● **Activity**
What you return must be exactly the lines running from the one with "Given: Click the" to the end of the data below, inclusive, and nothing more.

Listed entries: Begin

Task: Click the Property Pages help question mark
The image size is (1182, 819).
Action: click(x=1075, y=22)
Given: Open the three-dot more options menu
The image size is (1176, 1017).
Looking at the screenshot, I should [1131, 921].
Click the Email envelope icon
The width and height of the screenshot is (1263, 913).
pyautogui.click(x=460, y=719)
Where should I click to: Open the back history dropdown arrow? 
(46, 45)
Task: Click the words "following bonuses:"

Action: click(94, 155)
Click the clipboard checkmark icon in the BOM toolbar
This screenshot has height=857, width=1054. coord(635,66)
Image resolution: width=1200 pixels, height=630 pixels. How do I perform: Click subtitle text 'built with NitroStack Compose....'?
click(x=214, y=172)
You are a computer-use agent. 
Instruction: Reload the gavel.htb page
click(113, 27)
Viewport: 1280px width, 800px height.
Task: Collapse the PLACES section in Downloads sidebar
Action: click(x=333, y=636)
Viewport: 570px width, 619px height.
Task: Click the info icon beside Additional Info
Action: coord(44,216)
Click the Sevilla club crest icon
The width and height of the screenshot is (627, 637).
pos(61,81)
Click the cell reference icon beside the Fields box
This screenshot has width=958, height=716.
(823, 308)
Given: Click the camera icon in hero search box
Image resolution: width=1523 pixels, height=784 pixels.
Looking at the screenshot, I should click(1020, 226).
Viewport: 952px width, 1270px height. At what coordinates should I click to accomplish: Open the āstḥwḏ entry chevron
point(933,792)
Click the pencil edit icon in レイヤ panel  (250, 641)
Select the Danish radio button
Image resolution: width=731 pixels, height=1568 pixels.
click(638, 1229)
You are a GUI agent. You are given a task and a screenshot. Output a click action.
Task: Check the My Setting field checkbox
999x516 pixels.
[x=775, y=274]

Listed entries: End

● **Solved problem**
Given: Click the camera icon in hero search box
Image resolution: width=1523 pixels, height=784 pixels.
Looking at the screenshot, I should click(1020, 226).
Viewport: 952px width, 1270px height. At what coordinates should I click to accomplish: Open the āstḥwḏ entry chevron
point(933,792)
Click the pencil edit icon in レイヤ panel  (250, 641)
Select the Danish radio button
Image resolution: width=731 pixels, height=1568 pixels.
click(638, 1229)
You are a GUI agent. You are given a task and a screenshot. Output a click action.
Task: Check the My Setting field checkbox
999x516 pixels.
[x=775, y=274]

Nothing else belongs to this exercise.